You might be right about a second reshoot of Lost City. The Lost Reshoot, if you will. It could be possible. After Rusty’s filming was stopped, the film faded into limbo. I never even knew what had happened to it, other than hearing rumors that Rusty was trying to put it together himself in his garage. I think that was an exaggeration, but whatever happened next, another director was eventually attached to the film and he rewrote everything (Rusty says nothing of his script was used, and only a few minutes of his footage made it into the finished film). Meanwhile, the tunnels sat empty down in Long Beach, and if there had been another reshoot of Lost City, it may very well have been done there. But nobody mentioned it to me.

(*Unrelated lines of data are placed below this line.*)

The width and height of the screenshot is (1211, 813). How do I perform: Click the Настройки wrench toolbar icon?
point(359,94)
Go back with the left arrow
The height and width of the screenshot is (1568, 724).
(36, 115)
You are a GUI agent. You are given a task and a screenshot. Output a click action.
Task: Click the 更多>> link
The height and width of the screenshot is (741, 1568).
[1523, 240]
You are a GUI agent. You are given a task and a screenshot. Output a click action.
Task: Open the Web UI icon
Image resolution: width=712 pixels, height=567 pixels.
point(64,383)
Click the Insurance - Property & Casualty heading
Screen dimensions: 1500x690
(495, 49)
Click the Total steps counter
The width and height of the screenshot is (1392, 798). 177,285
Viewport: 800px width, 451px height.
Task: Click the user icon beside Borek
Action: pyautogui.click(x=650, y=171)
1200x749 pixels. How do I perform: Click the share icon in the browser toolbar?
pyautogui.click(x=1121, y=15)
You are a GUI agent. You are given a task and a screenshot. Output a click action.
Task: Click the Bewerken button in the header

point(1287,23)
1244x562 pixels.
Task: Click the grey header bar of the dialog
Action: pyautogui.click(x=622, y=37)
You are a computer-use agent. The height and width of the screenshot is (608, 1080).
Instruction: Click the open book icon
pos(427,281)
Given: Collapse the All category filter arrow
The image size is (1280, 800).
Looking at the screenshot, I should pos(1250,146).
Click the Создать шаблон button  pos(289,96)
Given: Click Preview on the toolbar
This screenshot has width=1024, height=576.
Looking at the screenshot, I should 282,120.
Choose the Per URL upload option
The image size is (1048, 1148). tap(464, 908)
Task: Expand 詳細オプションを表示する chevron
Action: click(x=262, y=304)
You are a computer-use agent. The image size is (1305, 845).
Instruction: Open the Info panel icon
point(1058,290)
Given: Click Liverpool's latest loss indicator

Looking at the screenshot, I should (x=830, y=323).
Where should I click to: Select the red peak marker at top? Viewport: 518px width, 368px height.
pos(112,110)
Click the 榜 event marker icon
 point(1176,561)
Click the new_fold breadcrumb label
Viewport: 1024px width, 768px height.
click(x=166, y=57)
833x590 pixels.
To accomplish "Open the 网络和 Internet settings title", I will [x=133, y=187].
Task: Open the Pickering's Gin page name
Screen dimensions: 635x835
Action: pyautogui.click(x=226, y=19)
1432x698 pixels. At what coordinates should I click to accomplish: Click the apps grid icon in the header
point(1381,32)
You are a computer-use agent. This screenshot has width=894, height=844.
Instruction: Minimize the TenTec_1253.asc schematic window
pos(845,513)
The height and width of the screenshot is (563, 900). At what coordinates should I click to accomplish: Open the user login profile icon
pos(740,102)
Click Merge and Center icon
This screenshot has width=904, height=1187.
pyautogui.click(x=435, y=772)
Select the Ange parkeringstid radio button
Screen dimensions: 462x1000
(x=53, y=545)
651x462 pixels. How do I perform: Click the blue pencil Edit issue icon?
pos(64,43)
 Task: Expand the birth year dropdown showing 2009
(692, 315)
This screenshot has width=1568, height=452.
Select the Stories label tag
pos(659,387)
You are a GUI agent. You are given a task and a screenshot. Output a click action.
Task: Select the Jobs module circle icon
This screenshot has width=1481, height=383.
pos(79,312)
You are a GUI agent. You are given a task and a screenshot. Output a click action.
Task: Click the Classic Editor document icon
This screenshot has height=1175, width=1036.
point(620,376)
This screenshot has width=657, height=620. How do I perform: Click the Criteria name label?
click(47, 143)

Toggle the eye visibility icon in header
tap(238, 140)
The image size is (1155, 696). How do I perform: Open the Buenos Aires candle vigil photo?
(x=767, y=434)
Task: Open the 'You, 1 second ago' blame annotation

I think that our reshoot, though, even being so close in time to the African filming, would not have necessarily had the same director in place when it came here. Les Dilley, our production designer, was hired because the crew working on the African shoot had wrapped already. Many times Cannon shoots would go far over time (and budget) on shoots, sometimes losing their crew to other, prior commitment jobs when they went over. There were always re-writes, along with creative changes (and often resulting infighting) from the production side of the equation on every Cannon show, it seemed. It could be, also, that the shooting in LA was the result of additional pages added to “fix” something that Cannon thought the original script lacked, even though the shooting was supposed to have been completed in its entirety in Africa.
So, it wouldn’t surprise me if the director or any of the other crew stepped off to do another project for one or more of the reasons mentioned above. Now, I may remember the director as being Newt Arnold, and be wrong. Maybe he was only the first AD, but I seem to remember he was in charge. However, I was new to the business, as I’ve said, and maybe I didn’t get the hierarchy correctly at the time. Or my brain cells have begun to misfire after all these years and I have forgotten all about meeting Gary Nelson. In that case, I’m sorry for forgetting about you, Mr. Nelson.
You have several other interesting questions, and this blog is already longer than expected, so I’ll address those in the next entry. I also want to send a long-belated shout out to Rusty Lemorande, because almost a year after filming ended on his version of Journey to the Center of the Earth, I got a call from someone to confirm my mailing address, and a few days later received a beautiful leather and cloth jacket embroidered with the production’s title and my name from Rusty. Thanks, Rusty. I still wear it.








A very interesting story. I don’t how you remember everything, but I have always been in awe of you memory for all things film and lit.